ANDRÉ CAYATTE, L'AVOCAT-CINÉASTE
ANDRÉ CAYATTE 1909 - 1989
Cinéaste, Scénariste, Dialoguiste Français
Les films d'André Cayatte ont symbolisé tout ce que détestaient les jeunes cinéastes de la nouvelle vague et tout ce contre quoi avait lutté l'équipe des "Cahiers du Cinéma" pendant des années. Et pourtant cette erreur d'appréciation, se retournera contre eux, au fur et à mesure des années, des décennies passées.
Avec André Cayatte, en effet, l'art du cinéma se ramène à une simple mise en images d'un scénario et ne se distingue pas, en substance, du théâtre. Ancien scénariste lui-même, il aimait à travailler avec des acteurs chevronnés et ne dédaignait pas d'utiliser des artistes chères au grand public. Sa mise en scène ne répugne pas aux effets dramatiques les plus éprouvés, et les sujets qu'il aborde sont toujours traités en fonction de leur impact immédiat sur le public. André Cayatte ne travaille pas pour le plaisir des esthètes, c'est le moins que l'on puisse dire, mais pour l'édification des foules. Il y a toujours eu chez lui une véritable rage de convaincre.

* CONSIGNE DONNÉE 1: Redimensionnez les lignes enregistrées, de la première jusqu'à celle qui contient « click(234, 281) » incluse. Recopiez-les intégralement, instructions comprises, en multipliant par 0,4 chaque coordonnée des réponses, arrondie à l'entier le plus proche (demis vers le haut), et sans reproduire les images.

* LIGNES ENREGISTRÉES:

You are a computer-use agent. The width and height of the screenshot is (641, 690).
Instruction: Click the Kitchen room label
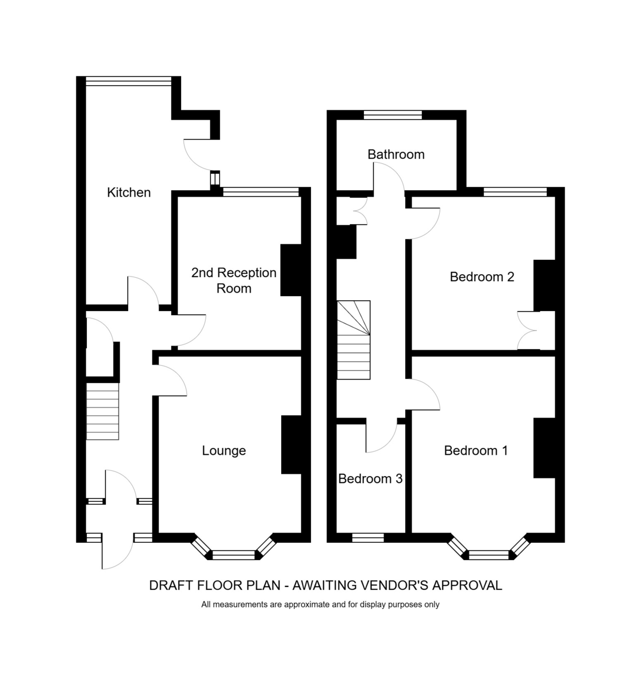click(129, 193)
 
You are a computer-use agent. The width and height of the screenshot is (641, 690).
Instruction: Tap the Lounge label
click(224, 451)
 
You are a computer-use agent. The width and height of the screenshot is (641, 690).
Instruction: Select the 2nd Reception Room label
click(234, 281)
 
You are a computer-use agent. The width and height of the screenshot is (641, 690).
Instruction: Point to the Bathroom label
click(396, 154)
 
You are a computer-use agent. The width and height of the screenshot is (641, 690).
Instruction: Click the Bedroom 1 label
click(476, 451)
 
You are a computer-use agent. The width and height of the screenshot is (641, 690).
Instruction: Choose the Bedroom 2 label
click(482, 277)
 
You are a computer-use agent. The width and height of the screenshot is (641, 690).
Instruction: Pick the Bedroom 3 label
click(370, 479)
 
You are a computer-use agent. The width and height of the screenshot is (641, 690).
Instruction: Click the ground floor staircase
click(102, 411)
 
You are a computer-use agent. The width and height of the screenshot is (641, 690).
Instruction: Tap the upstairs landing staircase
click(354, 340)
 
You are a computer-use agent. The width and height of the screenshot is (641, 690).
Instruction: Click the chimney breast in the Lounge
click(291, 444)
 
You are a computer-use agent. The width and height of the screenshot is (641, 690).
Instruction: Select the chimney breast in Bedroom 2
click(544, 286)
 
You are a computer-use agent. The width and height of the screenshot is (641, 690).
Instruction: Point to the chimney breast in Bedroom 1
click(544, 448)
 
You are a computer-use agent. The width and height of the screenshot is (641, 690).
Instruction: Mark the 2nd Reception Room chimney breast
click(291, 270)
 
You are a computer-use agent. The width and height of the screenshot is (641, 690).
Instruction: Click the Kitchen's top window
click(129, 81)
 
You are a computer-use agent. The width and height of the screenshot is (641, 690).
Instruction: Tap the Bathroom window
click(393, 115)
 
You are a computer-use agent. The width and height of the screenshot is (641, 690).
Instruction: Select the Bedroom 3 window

* CONSIGNE DONNÉE 2: Dans le texte sur André Cayatte, énumérez les métiers indiqués sous ses dates de naissance et de mort.

* RÉPONSE COMPLÈTE 1:
You are a computer-use agent. The width and height of the screenshot is (641, 690).
Instruction: Click the Kitchen room label
click(52, 77)
 
You are a computer-use agent. The width and height of the screenshot is (641, 690).
Instruction: Tap the Lounge label
click(90, 180)
 
You are a computer-use agent. The width and height of the screenshot is (641, 690).
Instruction: Select the 2nd Reception Room label
click(94, 112)

* RÉPONSE COMPLÈTE 2: Cinéaste, scénariste, dialoguiste.